Restate word for word only the lines from the one with "Task: Click the info" through the end of the records; no pictures belong in the copy.

Dataset excerpts -
· · · ·

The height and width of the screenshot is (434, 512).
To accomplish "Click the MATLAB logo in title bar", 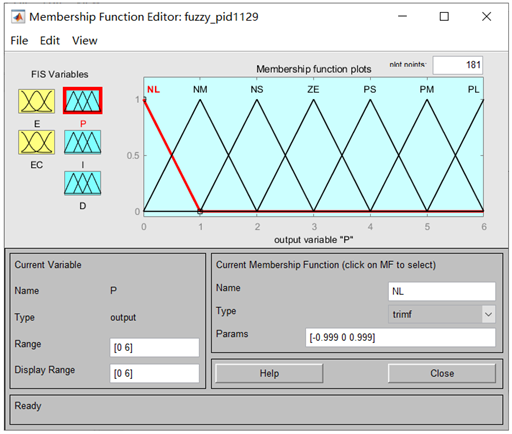I will point(18,17).
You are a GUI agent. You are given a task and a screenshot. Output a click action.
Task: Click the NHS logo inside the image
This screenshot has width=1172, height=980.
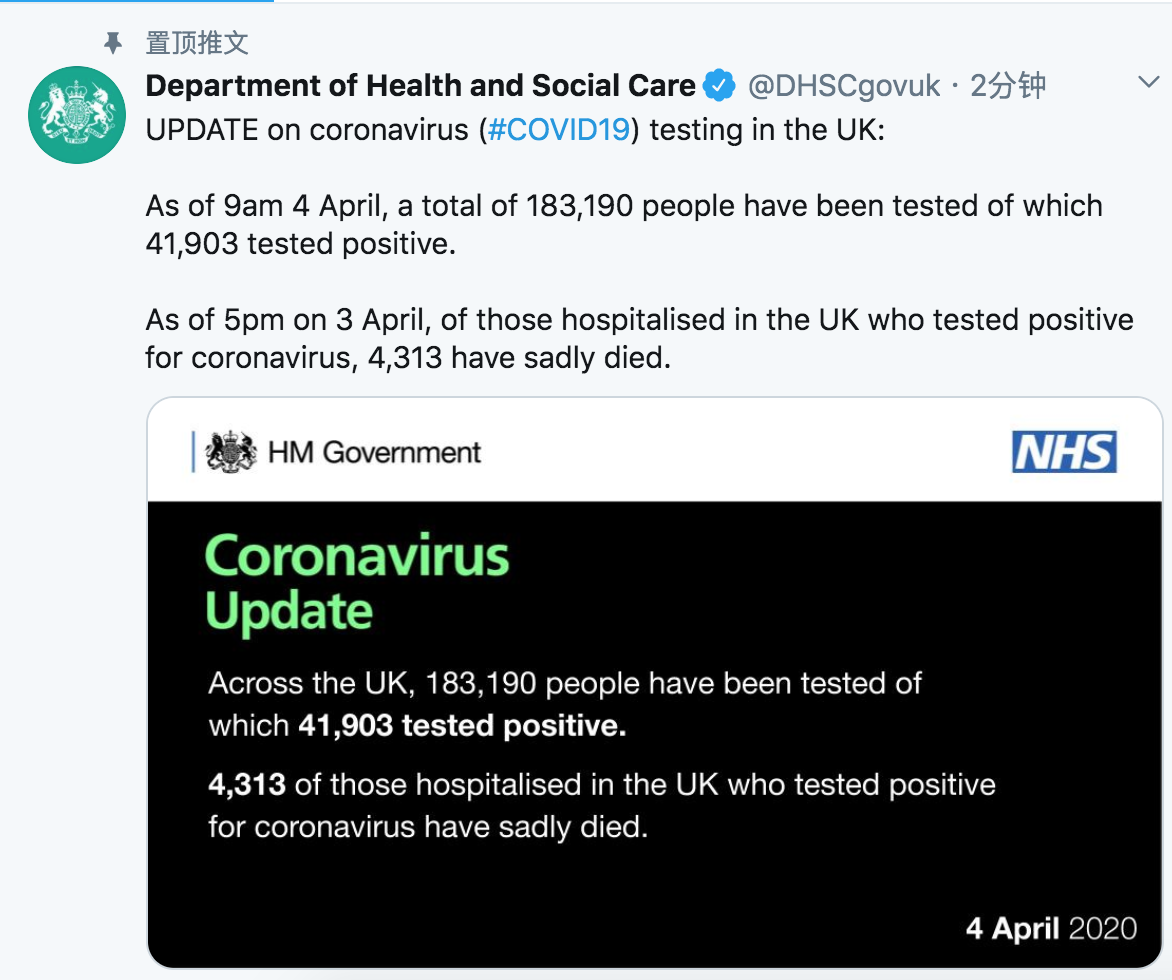[x=1064, y=452]
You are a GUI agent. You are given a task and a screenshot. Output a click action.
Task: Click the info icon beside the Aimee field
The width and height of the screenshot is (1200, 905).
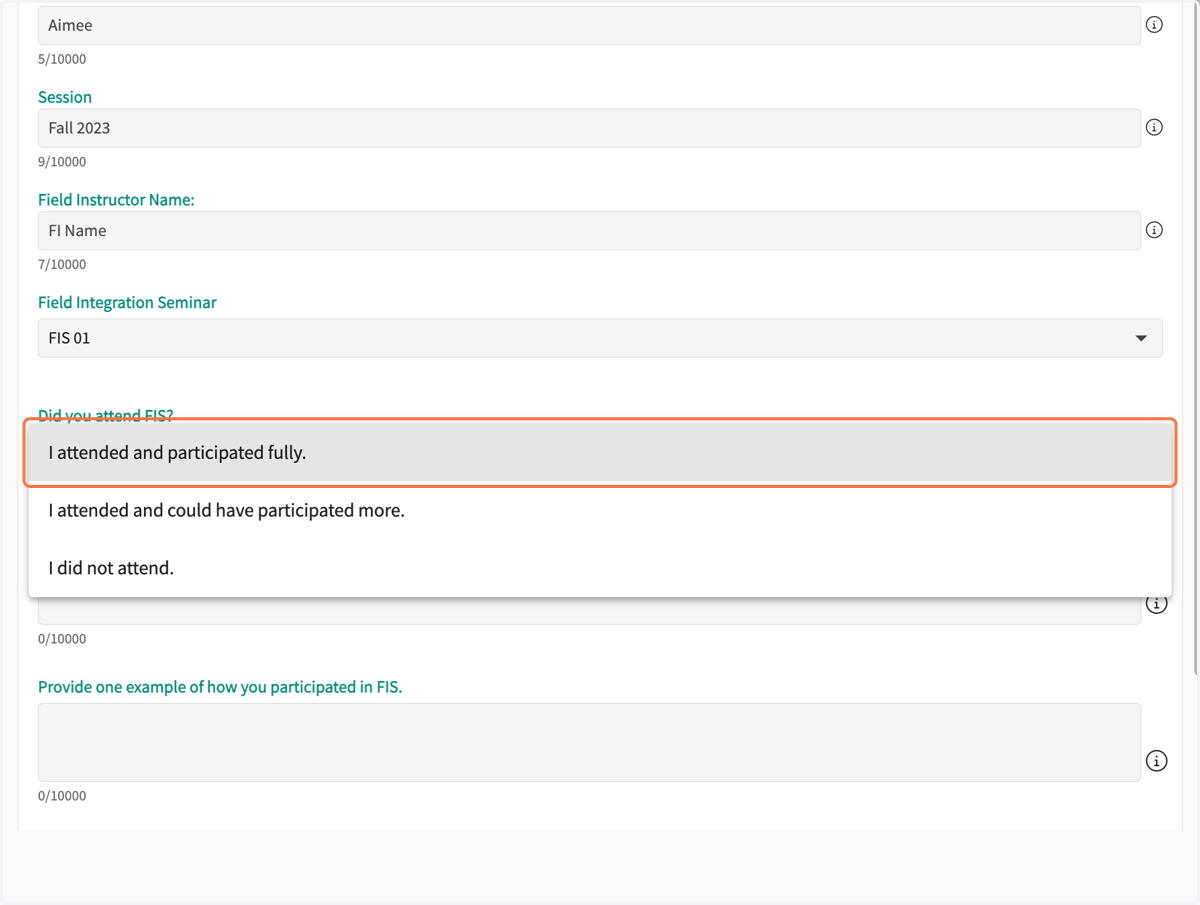coord(1154,25)
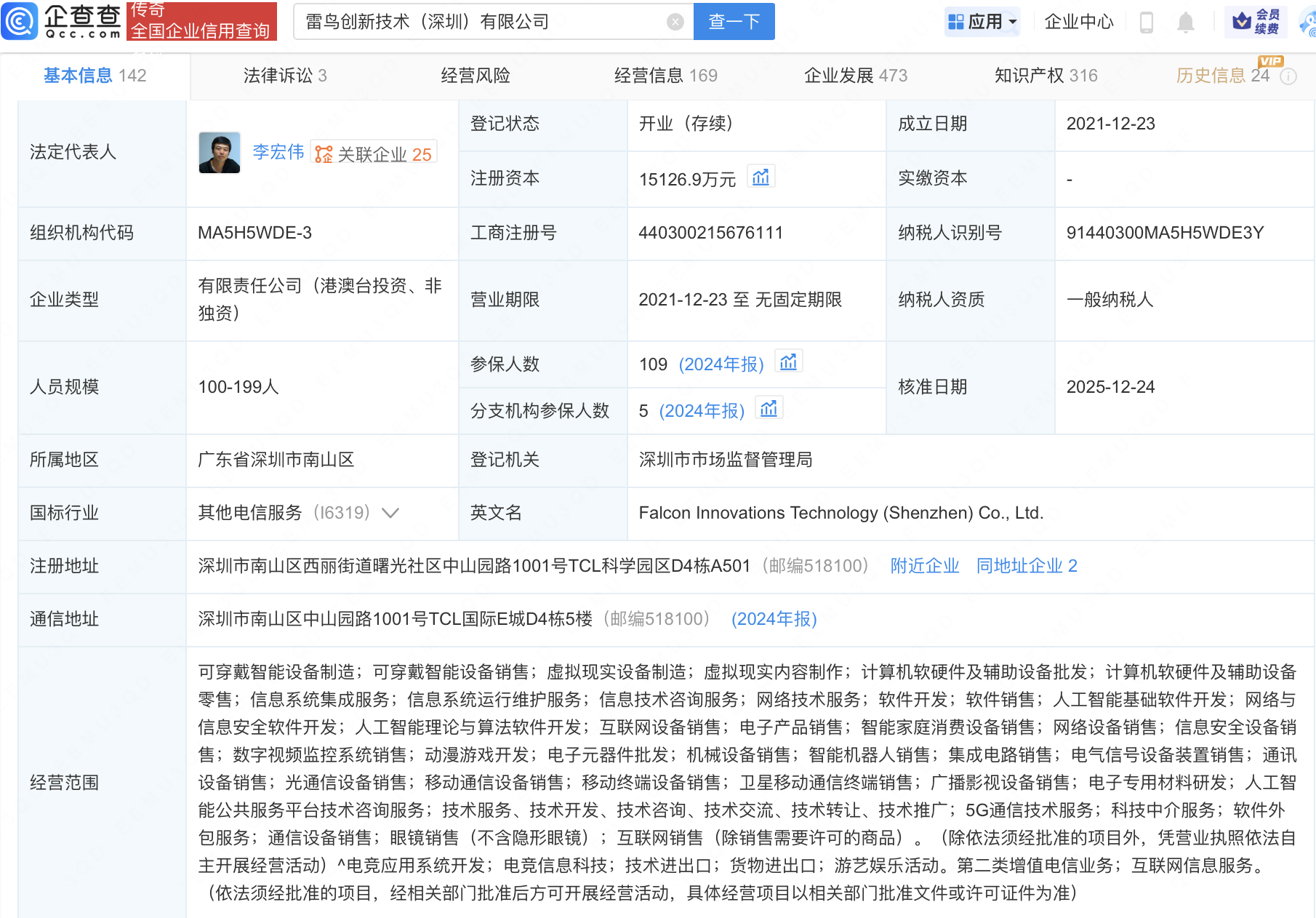Image resolution: width=1316 pixels, height=918 pixels.
Task: Open the notifications bell
Action: 1185,23
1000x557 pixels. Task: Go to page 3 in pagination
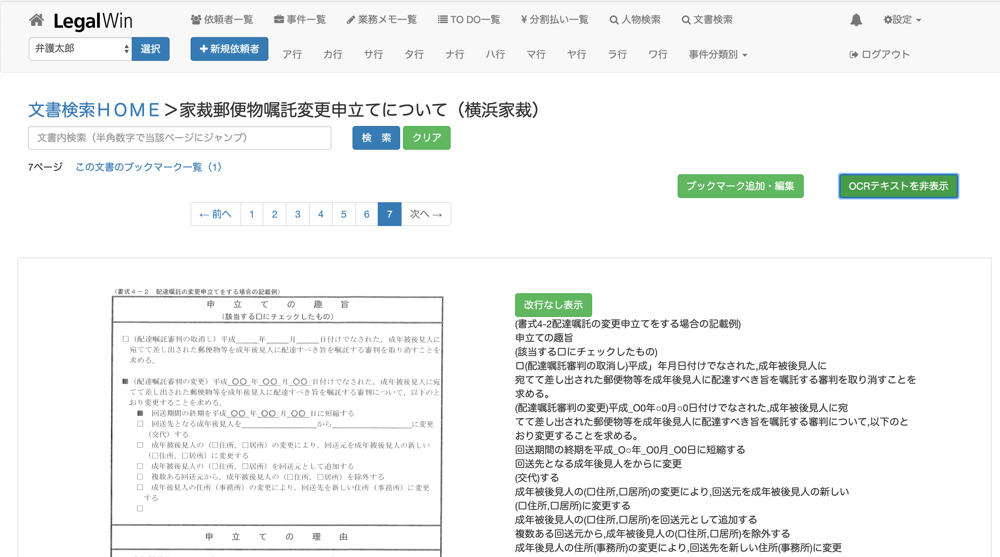point(297,214)
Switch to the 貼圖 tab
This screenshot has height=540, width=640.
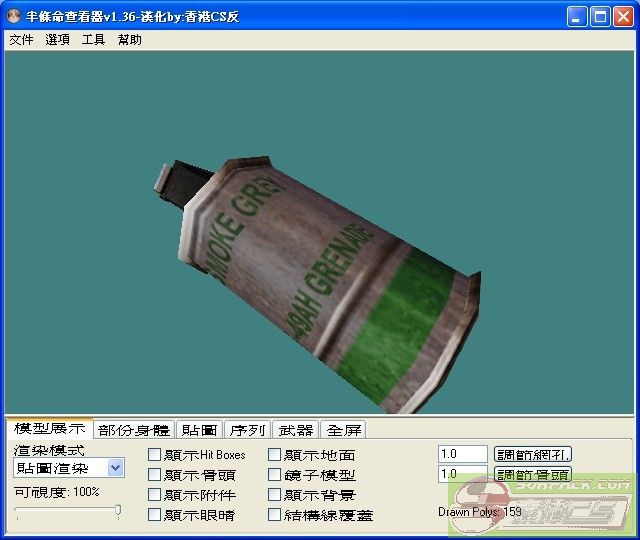[199, 430]
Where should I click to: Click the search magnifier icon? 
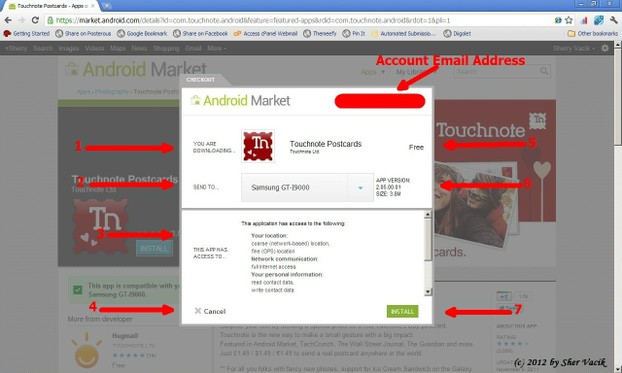click(544, 71)
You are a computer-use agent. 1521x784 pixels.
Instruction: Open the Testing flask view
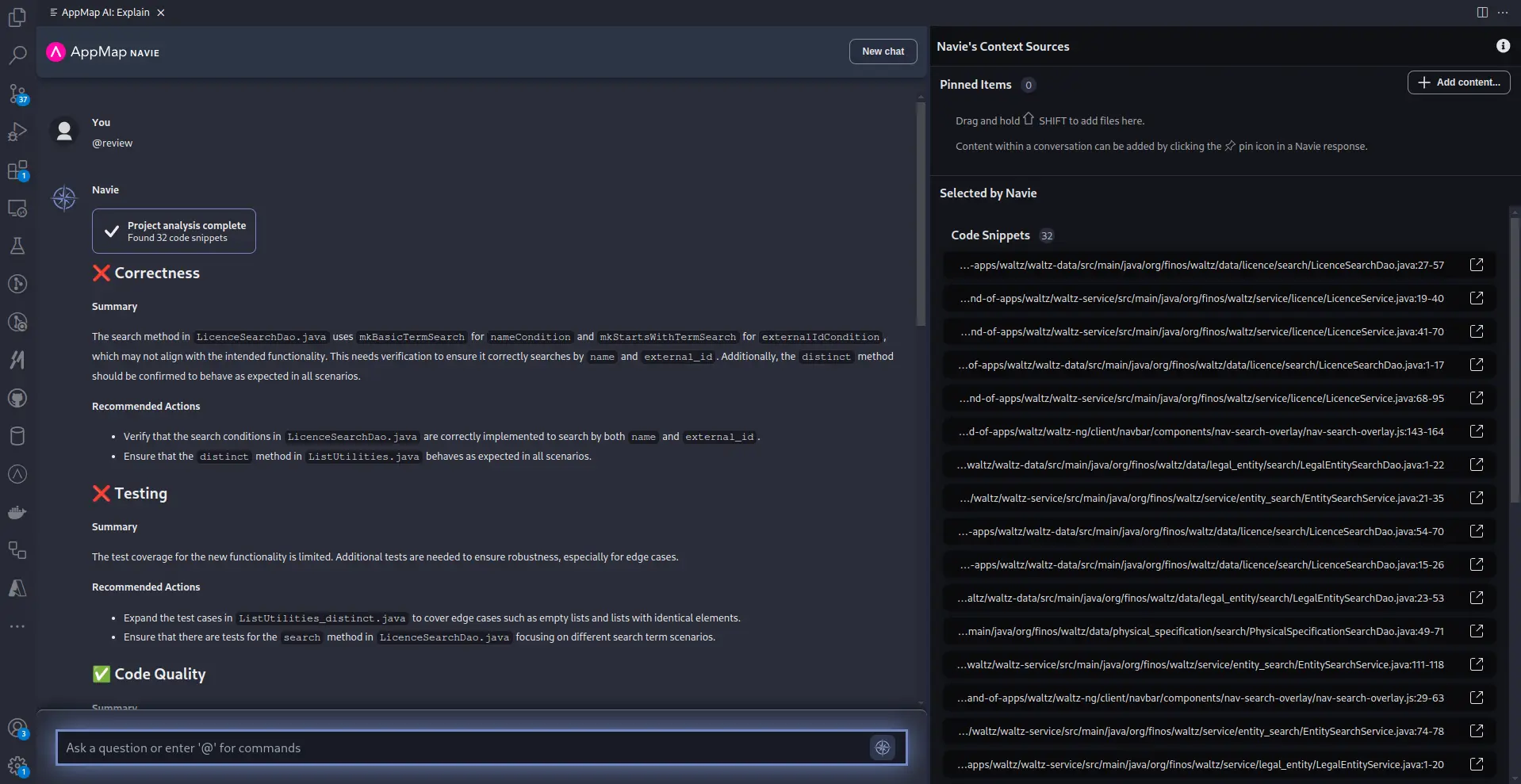(x=17, y=246)
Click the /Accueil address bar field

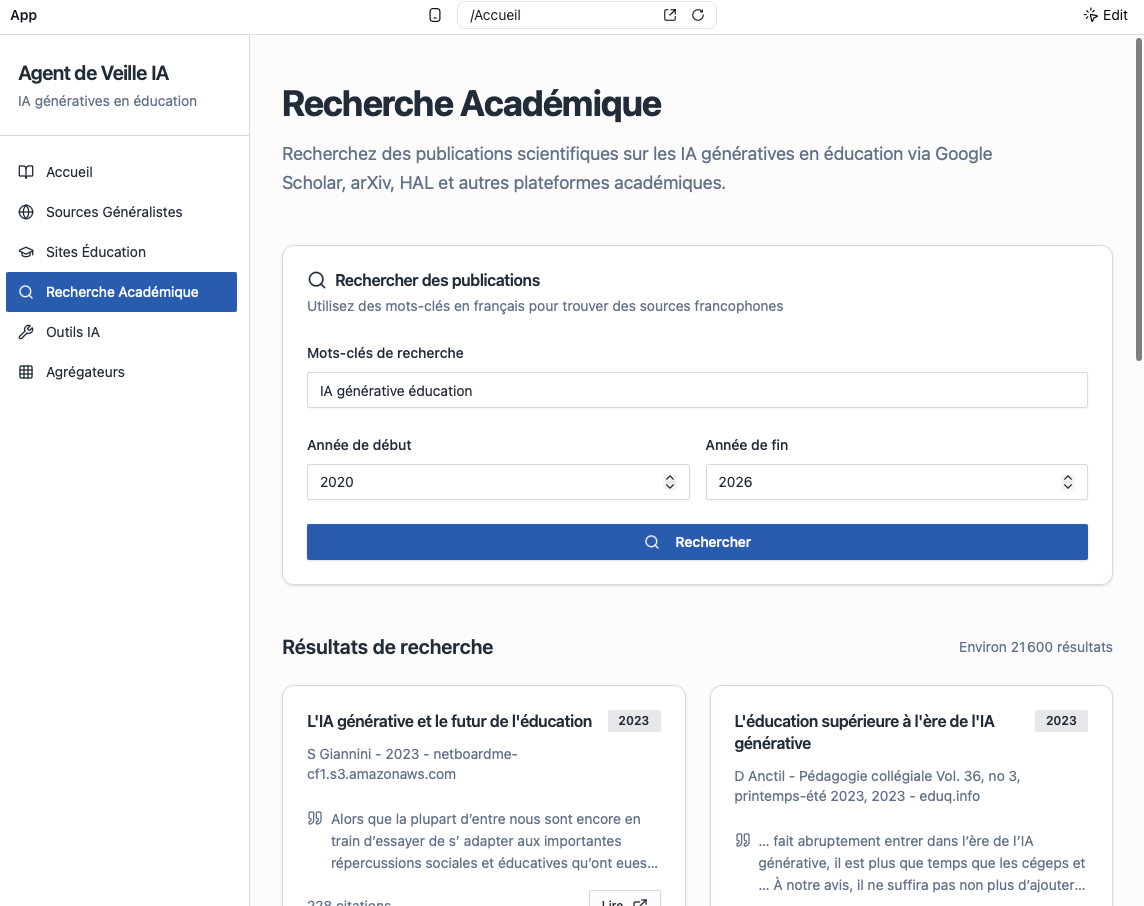tap(560, 15)
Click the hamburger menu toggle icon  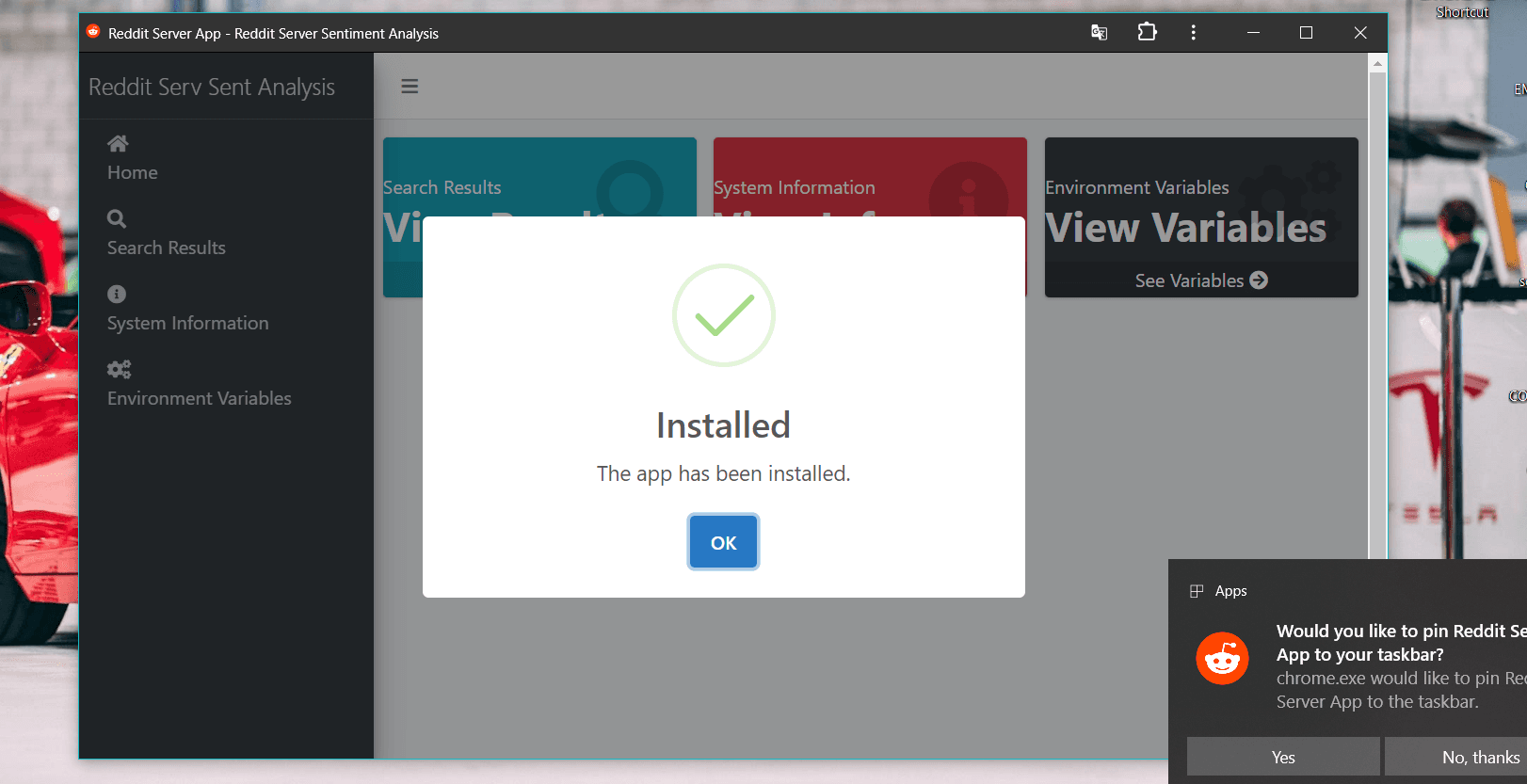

· · · ·

Response area -
Task: Click the info icon beside the Aimee field
The width and height of the screenshot is (1200, 905).
coord(1154,25)
Image resolution: width=1316 pixels, height=918 pixels.
Task: Open the notifications bell
Action: 1185,23
1000x557 pixels. Task: Go to page 3 in pagination
point(297,214)
Switch to the 貼圖 tab
This screenshot has height=540, width=640.
[199, 430]
Where should I click to: Click the search magnifier icon? 
click(544, 71)
You are a computer-use agent. 1521x784 pixels.
Instruction: Open the Testing flask view
(x=17, y=246)
Click the /Accueil address bar field

tap(560, 15)
Click the hamburger menu toggle icon  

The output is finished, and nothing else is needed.